Instructions to follow:
Filter the records for "configuration" and keep each line that has it.

Data:
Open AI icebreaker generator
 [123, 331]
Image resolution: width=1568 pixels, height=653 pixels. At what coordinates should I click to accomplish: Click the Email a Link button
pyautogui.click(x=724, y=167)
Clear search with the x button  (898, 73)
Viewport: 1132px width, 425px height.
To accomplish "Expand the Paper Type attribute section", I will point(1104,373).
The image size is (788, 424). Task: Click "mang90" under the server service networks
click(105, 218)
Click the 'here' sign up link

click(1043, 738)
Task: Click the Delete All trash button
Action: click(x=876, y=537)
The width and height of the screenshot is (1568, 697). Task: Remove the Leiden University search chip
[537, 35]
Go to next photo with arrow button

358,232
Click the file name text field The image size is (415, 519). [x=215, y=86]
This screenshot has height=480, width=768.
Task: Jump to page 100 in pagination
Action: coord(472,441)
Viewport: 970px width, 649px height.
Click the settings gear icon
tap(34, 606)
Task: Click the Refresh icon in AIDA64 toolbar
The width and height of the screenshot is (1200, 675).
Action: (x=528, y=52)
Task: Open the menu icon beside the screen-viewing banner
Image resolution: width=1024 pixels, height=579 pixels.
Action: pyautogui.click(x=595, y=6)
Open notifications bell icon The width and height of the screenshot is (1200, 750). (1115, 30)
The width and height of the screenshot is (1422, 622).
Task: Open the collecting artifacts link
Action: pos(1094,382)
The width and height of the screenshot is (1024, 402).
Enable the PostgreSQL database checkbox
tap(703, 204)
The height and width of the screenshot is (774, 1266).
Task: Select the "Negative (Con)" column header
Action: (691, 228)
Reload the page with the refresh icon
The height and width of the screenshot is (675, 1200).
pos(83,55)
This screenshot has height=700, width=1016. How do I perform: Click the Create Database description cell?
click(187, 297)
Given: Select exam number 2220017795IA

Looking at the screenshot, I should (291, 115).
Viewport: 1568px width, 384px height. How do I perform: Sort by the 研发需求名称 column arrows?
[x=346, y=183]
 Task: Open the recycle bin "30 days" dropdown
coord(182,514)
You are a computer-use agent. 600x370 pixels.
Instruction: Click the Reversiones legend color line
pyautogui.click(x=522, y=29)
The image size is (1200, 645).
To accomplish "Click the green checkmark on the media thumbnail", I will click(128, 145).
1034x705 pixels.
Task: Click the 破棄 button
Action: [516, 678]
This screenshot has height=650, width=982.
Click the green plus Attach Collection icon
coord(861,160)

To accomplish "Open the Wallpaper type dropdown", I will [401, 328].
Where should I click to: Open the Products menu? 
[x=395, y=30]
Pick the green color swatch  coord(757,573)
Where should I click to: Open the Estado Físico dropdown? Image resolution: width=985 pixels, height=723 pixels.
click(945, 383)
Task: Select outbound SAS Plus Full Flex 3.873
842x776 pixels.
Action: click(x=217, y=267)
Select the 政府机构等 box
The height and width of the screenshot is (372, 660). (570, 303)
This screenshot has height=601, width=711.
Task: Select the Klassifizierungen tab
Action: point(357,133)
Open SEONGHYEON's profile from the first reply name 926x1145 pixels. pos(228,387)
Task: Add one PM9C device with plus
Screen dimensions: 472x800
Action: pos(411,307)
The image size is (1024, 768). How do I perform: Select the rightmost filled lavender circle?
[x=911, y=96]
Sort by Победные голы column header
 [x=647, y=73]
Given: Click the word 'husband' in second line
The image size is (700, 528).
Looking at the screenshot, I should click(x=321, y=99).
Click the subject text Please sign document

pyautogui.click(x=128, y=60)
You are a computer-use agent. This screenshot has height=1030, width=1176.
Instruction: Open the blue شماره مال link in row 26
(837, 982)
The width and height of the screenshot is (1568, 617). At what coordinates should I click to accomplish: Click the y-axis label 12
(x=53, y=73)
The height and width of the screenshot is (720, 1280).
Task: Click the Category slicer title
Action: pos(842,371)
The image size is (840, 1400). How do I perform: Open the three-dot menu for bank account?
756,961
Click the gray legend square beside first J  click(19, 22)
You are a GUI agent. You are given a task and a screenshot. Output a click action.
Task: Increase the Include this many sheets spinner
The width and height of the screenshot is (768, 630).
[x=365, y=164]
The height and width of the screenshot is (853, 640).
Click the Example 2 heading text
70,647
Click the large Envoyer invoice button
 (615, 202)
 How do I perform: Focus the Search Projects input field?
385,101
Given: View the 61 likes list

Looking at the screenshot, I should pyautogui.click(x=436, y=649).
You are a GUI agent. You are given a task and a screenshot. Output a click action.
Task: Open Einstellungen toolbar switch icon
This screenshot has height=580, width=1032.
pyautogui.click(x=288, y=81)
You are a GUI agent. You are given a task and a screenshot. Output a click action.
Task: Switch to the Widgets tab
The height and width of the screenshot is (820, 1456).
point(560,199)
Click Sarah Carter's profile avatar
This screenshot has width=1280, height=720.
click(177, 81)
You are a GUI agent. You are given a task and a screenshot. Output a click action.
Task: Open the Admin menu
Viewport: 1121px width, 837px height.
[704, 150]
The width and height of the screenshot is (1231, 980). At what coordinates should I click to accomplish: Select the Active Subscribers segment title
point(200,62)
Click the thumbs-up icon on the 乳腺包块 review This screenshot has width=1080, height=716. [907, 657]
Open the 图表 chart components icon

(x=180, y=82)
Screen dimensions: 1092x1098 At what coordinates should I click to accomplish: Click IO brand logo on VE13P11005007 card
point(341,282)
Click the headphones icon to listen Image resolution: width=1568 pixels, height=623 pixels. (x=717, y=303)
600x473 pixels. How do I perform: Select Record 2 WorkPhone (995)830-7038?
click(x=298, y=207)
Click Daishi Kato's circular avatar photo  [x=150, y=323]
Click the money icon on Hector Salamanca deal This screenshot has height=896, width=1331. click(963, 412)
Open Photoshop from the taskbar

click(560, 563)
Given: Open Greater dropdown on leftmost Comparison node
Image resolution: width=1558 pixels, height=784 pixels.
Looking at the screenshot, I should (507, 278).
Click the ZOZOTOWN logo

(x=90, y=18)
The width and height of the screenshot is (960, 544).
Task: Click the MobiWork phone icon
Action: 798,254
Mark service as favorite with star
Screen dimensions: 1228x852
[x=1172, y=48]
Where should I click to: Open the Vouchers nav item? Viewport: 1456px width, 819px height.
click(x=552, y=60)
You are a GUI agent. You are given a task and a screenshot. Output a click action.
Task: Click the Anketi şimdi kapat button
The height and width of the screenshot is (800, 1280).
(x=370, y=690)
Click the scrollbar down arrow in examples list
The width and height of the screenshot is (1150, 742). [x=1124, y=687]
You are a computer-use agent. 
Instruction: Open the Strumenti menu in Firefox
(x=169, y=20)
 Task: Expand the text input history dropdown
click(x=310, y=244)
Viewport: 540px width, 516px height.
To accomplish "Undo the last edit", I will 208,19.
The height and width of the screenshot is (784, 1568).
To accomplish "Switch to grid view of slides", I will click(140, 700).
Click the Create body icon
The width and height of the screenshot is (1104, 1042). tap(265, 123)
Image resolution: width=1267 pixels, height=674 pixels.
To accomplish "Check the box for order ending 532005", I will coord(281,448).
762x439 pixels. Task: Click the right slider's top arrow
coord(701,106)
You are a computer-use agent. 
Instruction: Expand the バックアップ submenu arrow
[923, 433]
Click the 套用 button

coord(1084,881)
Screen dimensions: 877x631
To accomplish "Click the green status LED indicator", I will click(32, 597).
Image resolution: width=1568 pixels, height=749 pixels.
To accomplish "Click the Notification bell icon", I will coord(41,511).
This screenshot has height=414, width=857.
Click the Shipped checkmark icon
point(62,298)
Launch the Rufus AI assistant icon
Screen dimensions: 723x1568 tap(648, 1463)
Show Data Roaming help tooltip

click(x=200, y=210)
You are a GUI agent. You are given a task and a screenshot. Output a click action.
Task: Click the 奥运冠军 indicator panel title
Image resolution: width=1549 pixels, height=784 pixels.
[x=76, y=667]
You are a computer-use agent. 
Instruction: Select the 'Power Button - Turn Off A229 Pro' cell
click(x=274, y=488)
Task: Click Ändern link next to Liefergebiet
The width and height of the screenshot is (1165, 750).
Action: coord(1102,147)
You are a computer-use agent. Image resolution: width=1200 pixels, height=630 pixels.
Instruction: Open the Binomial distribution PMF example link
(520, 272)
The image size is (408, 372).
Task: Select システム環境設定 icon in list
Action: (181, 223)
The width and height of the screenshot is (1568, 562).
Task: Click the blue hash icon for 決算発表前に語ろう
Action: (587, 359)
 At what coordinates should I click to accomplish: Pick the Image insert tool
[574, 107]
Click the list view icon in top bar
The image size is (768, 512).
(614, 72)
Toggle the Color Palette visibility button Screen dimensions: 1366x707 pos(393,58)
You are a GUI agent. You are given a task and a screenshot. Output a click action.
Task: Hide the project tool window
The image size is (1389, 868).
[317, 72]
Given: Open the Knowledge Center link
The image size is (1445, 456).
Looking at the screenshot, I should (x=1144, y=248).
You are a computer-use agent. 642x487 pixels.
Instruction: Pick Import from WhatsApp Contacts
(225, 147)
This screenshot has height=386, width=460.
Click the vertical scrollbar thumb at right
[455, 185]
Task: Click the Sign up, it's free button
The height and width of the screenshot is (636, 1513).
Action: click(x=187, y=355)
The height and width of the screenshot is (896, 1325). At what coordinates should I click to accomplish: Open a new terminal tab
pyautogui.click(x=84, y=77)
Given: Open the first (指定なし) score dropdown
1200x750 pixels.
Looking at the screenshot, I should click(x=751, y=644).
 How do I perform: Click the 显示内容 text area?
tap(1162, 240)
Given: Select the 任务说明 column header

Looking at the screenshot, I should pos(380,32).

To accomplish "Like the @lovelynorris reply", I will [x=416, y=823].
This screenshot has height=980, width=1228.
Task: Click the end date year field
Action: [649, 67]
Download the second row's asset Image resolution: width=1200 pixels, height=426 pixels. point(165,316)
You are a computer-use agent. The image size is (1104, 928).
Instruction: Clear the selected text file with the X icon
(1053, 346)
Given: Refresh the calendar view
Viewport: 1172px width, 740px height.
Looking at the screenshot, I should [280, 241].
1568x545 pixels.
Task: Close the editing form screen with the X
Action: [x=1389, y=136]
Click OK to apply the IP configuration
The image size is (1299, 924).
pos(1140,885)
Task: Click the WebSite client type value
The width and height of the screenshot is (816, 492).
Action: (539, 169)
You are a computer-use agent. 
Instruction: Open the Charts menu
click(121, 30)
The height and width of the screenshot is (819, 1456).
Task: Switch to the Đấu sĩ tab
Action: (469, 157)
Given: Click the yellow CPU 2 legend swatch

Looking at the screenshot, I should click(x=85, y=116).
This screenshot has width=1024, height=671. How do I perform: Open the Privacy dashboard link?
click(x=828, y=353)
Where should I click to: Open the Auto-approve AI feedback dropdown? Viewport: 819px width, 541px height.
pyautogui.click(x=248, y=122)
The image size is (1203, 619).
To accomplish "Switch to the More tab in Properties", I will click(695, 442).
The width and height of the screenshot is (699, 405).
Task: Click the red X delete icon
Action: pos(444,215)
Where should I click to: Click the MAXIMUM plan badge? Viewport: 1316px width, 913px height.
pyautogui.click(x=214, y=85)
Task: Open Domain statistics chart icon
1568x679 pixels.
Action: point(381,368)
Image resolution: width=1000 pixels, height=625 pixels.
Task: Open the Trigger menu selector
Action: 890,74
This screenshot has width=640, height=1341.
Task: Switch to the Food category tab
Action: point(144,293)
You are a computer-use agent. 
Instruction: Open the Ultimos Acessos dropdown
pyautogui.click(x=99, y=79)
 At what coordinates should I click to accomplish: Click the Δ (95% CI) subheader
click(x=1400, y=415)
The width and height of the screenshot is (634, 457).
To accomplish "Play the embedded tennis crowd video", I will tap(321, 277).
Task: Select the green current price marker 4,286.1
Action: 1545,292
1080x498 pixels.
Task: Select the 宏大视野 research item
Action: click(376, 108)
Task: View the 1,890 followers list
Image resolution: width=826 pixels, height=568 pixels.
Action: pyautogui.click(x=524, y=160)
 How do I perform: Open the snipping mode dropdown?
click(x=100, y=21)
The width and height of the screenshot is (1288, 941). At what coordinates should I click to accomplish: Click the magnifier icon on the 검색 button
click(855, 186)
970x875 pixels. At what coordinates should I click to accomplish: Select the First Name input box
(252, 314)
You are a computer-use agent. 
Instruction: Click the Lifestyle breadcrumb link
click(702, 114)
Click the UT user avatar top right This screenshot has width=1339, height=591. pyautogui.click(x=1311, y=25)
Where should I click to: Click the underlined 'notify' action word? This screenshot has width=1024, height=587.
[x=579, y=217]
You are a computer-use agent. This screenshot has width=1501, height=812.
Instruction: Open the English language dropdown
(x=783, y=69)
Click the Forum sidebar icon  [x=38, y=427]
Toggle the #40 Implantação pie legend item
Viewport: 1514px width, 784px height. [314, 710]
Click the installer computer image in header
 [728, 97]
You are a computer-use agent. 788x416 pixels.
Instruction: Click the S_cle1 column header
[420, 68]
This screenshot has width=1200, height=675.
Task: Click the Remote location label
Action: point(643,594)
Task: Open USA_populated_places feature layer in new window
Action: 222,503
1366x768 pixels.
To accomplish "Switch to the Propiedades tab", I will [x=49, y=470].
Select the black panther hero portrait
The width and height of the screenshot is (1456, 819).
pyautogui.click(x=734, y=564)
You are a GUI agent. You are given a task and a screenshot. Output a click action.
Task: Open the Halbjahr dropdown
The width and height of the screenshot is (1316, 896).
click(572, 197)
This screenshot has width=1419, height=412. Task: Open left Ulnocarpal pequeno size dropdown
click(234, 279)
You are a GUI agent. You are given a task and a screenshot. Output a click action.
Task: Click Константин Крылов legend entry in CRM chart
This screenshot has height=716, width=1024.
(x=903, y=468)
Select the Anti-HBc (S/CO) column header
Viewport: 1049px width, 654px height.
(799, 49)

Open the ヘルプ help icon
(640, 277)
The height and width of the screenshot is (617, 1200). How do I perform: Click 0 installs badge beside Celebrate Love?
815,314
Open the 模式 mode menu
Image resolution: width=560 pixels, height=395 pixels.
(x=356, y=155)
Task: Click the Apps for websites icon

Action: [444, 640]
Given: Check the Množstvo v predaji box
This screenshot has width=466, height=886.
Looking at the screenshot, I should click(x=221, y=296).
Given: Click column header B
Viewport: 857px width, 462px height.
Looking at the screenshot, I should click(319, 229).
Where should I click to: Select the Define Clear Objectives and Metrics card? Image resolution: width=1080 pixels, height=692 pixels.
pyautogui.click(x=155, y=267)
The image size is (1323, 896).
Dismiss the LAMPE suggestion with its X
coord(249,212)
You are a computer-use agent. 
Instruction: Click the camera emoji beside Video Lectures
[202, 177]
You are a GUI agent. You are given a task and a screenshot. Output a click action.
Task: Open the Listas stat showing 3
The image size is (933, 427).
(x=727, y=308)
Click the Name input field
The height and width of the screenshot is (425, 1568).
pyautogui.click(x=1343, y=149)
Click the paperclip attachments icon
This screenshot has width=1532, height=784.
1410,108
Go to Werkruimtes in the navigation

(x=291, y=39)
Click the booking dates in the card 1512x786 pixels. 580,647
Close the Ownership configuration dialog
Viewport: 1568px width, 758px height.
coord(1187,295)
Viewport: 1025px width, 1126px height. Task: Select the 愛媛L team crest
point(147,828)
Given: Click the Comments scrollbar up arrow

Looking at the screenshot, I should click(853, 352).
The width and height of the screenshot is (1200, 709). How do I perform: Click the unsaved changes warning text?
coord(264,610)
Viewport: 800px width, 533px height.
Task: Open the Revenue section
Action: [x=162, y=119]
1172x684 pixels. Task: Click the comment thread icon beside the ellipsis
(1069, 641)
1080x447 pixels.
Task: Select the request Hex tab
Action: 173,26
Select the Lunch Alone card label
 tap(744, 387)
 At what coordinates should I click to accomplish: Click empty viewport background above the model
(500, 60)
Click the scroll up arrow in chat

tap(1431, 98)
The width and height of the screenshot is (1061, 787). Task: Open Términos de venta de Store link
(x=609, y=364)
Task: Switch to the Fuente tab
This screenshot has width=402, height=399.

Written solution:
Click OK to apply the IP configuration
Close the Ownership configuration dialog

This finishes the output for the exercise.